Cascade & Fallback Pattern
The cascade pattern starts with the cheapest option and escalates only when needed. The fallback pattern switches to a backup when the primary fails. Together, they let you build AI systems that are both cost-efficient and highly reliable.
What Is the Cascade Pattern?
The cascade pattern processes a request by trying the cheapest or simplest approach first and escalating to more expensive approaches only when the cheaper one isn't confident enough. It is fundamentally an optimization pattern: you pay for the expensive model only when you need it.
Imagine a customer support system. Most questions are simple: "What are your business hours?" or "How do I reset my password?" These can be answered by a rule engine or a tiny model for fractions of a cent. Only the complex, nuanced questions — "I was charged twice and my account is locked but I need access for a presentation tomorrow" — need the full power of a large language model.
The cascade pattern formalizes this intuition into a systematic architecture. Each tier in the cascade has a confidence threshold. If the tier can handle the request with sufficient confidence, it returns the result. If not, the request cascades to the next tier.
Confidence-Based Escalation
The critical design decision in any cascade is how you measure confidence. Common approaches include:
- Model self-reported confidence: Ask the model to rate its confidence on a 0-1 scale. Simple but unreliable — models are often poorly calibrated and may be overconfident.

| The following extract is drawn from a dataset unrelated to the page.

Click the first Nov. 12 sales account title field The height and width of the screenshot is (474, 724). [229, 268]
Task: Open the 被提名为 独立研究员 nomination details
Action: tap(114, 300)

- Pattern matching: If the response contains hedging language ("I'm not sure", "it depends", "I think"), treat it as low confidence.
- Structural validation: Check if the response matches the expected format. A well-structured, complete response suggests higher confidence than a partial or malformed one.
- Verifier model: Use a separate model to evaluate the quality of the response. More reliable but adds latency and cost.
- Consistency check: Run the same request twice; if responses agree, confidence is higher. Expensive but effective for critical applications.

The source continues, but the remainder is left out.